▼

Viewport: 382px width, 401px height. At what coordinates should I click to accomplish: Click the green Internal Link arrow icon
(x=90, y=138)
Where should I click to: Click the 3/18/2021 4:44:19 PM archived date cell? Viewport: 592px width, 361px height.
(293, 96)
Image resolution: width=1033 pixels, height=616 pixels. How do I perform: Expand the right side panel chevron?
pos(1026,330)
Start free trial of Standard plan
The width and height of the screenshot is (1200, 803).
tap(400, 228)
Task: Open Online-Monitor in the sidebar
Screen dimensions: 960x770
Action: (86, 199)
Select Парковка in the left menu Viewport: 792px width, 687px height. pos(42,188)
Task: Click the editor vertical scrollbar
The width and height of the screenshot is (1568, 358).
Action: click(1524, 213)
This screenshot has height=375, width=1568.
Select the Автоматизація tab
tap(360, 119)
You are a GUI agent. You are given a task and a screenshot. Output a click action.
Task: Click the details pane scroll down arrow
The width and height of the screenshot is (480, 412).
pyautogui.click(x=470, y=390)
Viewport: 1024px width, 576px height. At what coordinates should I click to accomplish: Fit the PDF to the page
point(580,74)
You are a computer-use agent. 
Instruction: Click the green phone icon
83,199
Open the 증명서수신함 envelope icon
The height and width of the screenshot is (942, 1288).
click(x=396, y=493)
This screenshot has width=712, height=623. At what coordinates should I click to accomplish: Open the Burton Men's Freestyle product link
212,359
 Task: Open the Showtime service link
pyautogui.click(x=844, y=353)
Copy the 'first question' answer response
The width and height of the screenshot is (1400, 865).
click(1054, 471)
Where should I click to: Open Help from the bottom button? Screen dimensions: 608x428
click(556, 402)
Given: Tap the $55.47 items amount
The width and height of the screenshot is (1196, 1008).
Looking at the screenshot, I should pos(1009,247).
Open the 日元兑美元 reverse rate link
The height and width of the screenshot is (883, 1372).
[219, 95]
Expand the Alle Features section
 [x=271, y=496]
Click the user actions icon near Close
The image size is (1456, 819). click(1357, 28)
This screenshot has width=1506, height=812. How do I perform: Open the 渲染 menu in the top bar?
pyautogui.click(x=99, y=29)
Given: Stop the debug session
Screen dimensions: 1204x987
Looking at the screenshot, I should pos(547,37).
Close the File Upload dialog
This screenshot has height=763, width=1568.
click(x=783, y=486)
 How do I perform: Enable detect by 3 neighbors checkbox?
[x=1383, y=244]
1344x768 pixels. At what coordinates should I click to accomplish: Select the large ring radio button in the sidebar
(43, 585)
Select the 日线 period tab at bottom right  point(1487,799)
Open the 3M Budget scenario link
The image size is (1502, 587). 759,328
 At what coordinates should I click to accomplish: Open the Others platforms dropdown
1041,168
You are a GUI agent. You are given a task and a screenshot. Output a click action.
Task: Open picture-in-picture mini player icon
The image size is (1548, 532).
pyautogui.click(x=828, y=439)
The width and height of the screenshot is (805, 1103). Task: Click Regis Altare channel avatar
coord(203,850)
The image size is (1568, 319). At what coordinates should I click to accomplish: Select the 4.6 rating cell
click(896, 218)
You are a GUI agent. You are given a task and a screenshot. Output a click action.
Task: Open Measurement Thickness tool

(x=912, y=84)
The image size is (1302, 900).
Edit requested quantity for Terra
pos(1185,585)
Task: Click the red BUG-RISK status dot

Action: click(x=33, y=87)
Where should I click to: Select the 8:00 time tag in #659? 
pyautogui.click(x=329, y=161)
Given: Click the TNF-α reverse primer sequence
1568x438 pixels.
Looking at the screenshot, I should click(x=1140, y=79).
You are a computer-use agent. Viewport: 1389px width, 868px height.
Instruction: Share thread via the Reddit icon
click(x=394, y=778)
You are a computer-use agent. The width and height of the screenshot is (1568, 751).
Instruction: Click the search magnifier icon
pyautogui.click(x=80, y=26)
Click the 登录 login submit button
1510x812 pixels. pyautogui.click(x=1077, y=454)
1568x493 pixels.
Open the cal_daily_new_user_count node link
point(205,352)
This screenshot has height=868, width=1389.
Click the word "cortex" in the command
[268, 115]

▲

PROBLEM DESCRIPTION →
Rewrite the stretch of lines from the one containing "This screenshot has width=1506, height=812." through the one containing "pyautogui.click(x=99, y=29)", keeping every line, and add -14 to each coordinate in the answers.

THE OUTPUT →
This screenshot has width=1506, height=812. How do I perform: Open the 渲染 menu in the top bar?
pyautogui.click(x=85, y=15)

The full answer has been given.